_Data for this task_
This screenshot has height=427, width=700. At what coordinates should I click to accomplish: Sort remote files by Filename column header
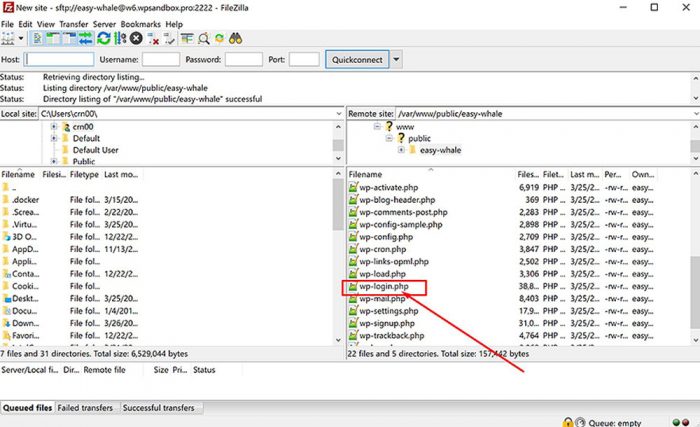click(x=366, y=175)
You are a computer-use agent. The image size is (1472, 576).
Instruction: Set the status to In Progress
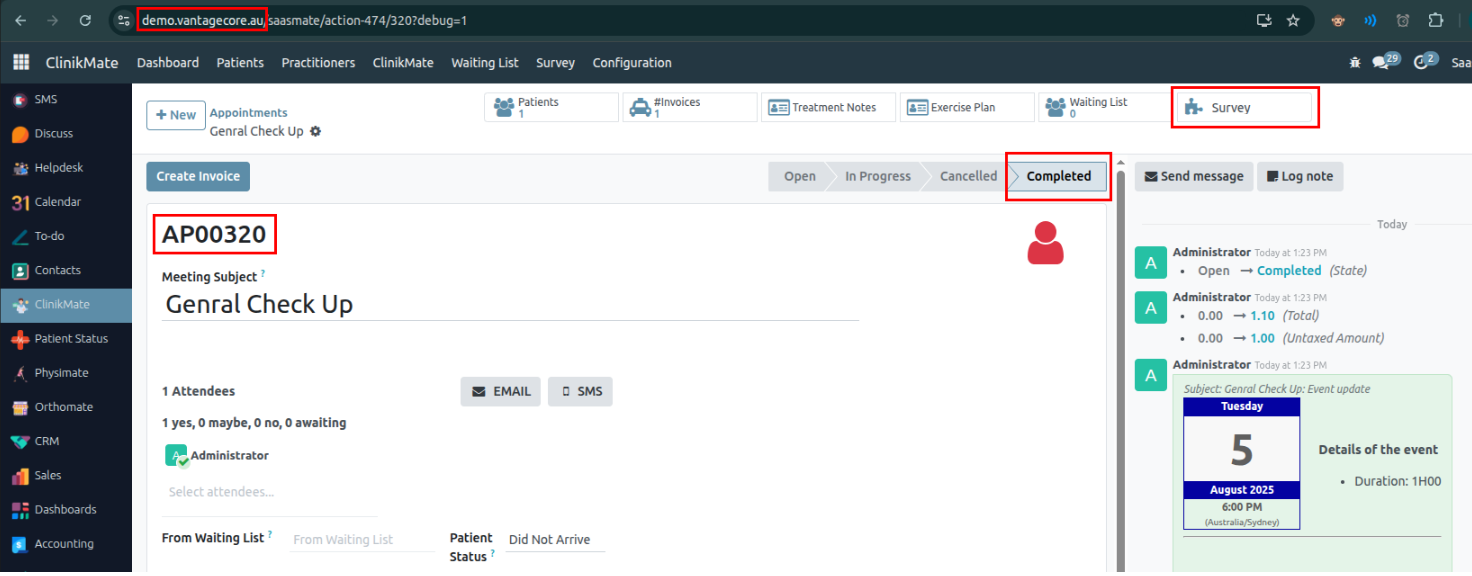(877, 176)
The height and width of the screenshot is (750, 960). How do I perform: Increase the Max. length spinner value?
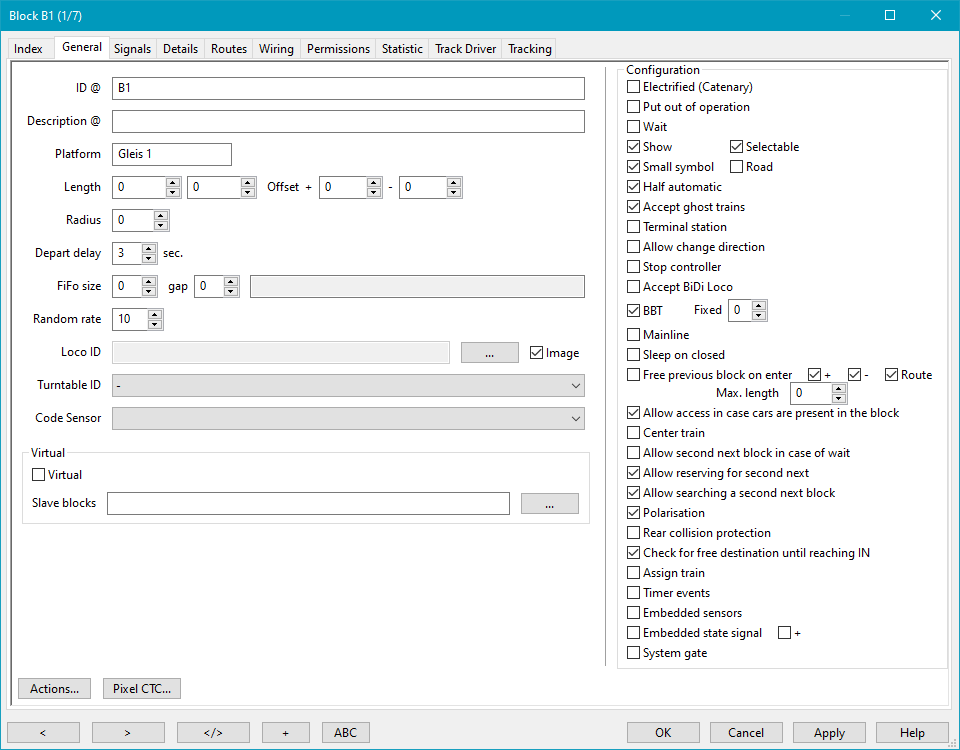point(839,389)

_Exercise_
Everything from the line with "Instruction: Set the status to In Progress" through the last line of the listing above is to be copied exactly, both ends included, except the pictures.

_Solution to the problem_
Instruction: Set the status to In Progress
(877, 176)
The height and width of the screenshot is (750, 960). How do I perform: Increase the Max. length spinner value?
point(839,389)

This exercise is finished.